Wahtlich, keiner ist weise,
Der nicht das Dunkel kennt,
Das unentrinnbar und leise
Von allem ihn trennt.
(«Воистину, не мудр никто, не знающий того мрака, который неумолимо и беззвучно отделяет его от мира».)
Слово «мудрый» в этом четверостишии — вовсе не пессимистический сарказм, не указание на то, что последний секрет жизни — черный, и мудрость состоит в том, чтобы это знать. Нет ничего более чуждого Гессе. У него можно найти сколько угодно меланхолии, сколько угодно жалоб, то старомодно унылых, то усваивающих большую резкость тона, присущую эпохе экспрессионизма; чего у него не найдешь, так это отчаяния. Он явно никогда не сомневался сколько–нибудь всерьез, что страдание имеет смысл. Как его физический организм соединял со множеством мучительных раздражающих недугов, вроде подагрических болей, со сверхчувствительностью нервов редкую витальность, позволившую ему дожить в обладании творческих сил до преклонного возраста, так и душа его, несколько раз оказываясь на грани полного хаоса, каждый раз доказывала свою живучесть и верность себе. Удивительно устойчивая и цепкая, лежащая глубже сознания вера в то, что никакая боль не может, не должна быть напрасной, что мука — суровый учитель, у которого нужно суметь набраться ума, что утрата — это зов, которому необходимо последовать, что любая степень душевной смуты и разорванности — это шанс обновления и гармонии на каком–то ином, высшем уровне, делает его хотя непослушным и непочтительным, но все же отчасти правомочным наследником традиций отчего дома. Он не может перестать относиться к страданию с инстинктивным доверием. И даже гибель самого дорогого для него— его хрупкого «я», его неповторимой индивидуальной формы, — осмысляется этой верой как осуществление некоего строгого смысла, некоей правильности. Бог, говорится в одном стихотворении, может до конца разрушить последний остаток личного бытия Гессе, лишь бы он показал, непременно показал этому Гессе, что разрушение исходит от него и совершается в нем.

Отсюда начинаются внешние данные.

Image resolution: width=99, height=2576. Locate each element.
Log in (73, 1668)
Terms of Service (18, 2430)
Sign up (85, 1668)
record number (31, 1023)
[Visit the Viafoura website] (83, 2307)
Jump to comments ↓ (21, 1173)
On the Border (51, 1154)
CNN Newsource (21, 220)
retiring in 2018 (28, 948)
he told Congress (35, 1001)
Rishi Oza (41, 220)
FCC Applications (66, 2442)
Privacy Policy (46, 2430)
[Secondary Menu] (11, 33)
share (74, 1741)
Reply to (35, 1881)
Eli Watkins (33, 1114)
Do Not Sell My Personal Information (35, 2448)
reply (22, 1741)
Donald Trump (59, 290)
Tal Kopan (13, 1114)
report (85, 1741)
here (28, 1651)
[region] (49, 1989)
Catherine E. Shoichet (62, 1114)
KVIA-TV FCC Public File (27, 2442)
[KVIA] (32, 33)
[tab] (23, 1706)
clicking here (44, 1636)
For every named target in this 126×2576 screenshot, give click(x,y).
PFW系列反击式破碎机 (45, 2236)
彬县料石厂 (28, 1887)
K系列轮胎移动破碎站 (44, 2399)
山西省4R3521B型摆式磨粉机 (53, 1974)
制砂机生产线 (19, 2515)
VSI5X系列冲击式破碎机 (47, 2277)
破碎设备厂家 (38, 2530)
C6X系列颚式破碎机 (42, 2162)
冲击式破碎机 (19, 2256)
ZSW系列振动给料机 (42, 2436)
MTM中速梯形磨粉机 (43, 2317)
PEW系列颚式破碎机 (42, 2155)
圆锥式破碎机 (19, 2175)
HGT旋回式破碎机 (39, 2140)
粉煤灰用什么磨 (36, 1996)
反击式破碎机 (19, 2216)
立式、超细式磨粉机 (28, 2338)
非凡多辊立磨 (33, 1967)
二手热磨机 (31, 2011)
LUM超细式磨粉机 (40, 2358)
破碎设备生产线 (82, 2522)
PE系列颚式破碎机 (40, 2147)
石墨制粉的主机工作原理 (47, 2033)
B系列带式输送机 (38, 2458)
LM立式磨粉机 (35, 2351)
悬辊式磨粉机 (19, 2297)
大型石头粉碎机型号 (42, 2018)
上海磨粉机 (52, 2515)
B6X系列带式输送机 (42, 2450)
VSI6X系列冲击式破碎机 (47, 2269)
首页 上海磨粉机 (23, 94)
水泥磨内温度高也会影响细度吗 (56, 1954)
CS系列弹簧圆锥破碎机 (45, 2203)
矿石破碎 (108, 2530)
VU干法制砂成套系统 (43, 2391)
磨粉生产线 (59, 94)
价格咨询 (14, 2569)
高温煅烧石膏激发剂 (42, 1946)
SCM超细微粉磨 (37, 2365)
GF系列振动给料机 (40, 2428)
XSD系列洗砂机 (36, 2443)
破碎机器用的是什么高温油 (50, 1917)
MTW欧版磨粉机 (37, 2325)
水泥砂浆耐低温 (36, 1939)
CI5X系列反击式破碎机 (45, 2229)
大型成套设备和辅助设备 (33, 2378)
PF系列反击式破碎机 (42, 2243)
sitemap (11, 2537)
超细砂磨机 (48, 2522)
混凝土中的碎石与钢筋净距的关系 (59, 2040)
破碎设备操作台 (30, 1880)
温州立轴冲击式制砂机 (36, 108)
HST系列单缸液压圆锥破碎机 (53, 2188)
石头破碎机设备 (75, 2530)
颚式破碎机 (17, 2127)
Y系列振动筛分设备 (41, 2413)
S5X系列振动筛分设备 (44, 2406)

Dann gerne will ich verderben,
Will gerne sterben,
Doch sterben kann ich nur in dir.
(«Тогда я согласен сгинуть, согласен умереть — но умереть я могу лишь в Тебе».)
И в другом, позднем стихотворении, где речь идет о древней статуе Будды, медленно, но неудержимо разрушающейся где–то в лесистом японском ущелье, размываемой дождями, до конца отдающей, возвращающей себя стихиям, звучит та же нота доверия к мировому целому, к мировому ритму, доверия щедрого и великодушного, одолевающего жалость к себе.
Gesanfitigt und gemagert, vieler Regen
Und vieler Froste Opfer, grim von Moosen
Gehn deine milden Wangen, deine groBen
Gesenkten Lider still dem Ziel entgegen,
Dem willigen Zerfalle, dem Entwerden
Im All, im ungestaltet Grenzenlosen…
(«Умягчаясь и утоныпаясь, жертва многих дождей и многих морозов, зеленые от мха, твои кроткие ланиты, твои большие ниспущенные веки тихо совершают путь навстречу своей цели — добровольному распаду, развоплощению в целокупности без образов и границ…»)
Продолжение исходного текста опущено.